(Dataset entries)
· · · · ·

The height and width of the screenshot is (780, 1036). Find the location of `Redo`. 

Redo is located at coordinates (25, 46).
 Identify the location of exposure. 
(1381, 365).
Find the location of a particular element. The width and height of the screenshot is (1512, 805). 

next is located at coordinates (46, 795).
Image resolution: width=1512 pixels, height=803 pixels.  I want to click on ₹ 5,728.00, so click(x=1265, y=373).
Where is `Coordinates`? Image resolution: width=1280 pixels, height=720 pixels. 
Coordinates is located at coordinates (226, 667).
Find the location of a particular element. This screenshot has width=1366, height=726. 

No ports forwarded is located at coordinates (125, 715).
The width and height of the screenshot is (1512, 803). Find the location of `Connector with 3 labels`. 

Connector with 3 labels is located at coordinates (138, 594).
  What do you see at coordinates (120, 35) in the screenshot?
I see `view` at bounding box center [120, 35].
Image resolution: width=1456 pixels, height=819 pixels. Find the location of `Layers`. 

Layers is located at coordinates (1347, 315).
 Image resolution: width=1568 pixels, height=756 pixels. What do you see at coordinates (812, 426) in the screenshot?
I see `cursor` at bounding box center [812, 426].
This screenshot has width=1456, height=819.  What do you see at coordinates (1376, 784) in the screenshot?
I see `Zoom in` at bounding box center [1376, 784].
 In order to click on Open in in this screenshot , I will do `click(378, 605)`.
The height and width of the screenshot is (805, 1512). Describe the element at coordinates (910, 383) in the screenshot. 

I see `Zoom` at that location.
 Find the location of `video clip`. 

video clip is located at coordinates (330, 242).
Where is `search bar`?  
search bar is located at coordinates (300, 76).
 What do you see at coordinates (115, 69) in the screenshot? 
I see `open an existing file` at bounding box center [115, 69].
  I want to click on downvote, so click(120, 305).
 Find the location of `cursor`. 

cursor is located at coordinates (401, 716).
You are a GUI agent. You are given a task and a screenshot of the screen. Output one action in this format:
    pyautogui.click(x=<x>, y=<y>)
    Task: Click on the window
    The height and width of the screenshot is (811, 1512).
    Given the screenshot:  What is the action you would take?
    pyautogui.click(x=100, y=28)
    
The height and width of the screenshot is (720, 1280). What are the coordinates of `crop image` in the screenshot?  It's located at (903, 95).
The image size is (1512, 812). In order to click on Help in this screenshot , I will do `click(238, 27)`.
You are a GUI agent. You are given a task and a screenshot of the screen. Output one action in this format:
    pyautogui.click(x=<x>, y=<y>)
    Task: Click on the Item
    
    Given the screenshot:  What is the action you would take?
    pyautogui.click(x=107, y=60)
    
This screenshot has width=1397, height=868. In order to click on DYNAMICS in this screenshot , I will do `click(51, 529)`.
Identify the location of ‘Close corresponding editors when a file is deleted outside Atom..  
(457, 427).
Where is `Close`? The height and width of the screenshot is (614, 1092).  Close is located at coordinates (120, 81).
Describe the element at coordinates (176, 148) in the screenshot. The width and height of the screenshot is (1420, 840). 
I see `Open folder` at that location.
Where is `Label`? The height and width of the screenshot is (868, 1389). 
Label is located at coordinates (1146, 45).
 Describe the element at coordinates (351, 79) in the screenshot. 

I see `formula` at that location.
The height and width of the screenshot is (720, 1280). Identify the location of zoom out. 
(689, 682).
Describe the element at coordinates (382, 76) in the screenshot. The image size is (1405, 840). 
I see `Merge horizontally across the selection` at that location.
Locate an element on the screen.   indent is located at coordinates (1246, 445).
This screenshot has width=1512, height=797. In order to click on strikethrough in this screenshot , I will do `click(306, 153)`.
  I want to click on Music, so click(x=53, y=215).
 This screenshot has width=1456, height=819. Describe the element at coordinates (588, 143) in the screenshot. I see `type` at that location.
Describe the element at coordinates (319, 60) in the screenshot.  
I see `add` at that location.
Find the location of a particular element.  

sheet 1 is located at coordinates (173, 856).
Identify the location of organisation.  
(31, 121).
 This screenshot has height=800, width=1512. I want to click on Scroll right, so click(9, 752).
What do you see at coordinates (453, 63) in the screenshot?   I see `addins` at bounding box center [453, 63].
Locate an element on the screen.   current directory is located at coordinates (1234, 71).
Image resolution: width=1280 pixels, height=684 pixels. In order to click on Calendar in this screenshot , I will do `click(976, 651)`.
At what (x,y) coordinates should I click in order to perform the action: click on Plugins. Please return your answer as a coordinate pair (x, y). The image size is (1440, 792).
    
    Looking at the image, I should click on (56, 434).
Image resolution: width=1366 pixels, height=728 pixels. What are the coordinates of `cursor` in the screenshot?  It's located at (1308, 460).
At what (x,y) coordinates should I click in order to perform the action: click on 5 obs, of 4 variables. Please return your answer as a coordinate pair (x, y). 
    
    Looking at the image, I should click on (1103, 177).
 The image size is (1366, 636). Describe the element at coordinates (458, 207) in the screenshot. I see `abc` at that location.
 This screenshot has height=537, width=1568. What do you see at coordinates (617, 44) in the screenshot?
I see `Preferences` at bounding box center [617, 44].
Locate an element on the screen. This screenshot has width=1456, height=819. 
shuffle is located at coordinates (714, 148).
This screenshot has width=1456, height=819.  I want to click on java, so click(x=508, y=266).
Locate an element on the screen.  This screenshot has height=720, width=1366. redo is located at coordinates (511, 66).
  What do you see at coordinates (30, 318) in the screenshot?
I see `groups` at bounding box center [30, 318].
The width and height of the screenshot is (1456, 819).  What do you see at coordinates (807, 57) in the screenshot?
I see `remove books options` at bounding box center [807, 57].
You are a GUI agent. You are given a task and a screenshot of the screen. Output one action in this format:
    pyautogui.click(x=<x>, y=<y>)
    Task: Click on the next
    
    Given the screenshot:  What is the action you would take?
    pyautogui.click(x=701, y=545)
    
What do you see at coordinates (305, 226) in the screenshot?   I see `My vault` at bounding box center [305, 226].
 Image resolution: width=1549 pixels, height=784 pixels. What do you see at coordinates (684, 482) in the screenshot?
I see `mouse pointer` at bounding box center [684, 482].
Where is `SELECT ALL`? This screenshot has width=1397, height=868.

· · · · ·

→ **What the exercise asks**:
Print the items again without changes, from the line with "so click(x=508, y=266)." up to and including the line with "pyautogui.click(x=701, y=545)".

→ **Reply to the exercise**:
This screenshot has width=1456, height=819.  I want to click on java, so click(x=508, y=266).
Locate an element on the screen.  This screenshot has height=720, width=1366. redo is located at coordinates (511, 66).
  What do you see at coordinates (30, 318) in the screenshot?
I see `groups` at bounding box center [30, 318].
The width and height of the screenshot is (1456, 819).  What do you see at coordinates (807, 57) in the screenshot?
I see `remove books options` at bounding box center [807, 57].
You are a GUI agent. You are given a task and a screenshot of the screen. Output one action in this format:
    pyautogui.click(x=<x>, y=<y>)
    Task: Click on the next
    
    Given the screenshot:  What is the action you would take?
    pyautogui.click(x=701, y=545)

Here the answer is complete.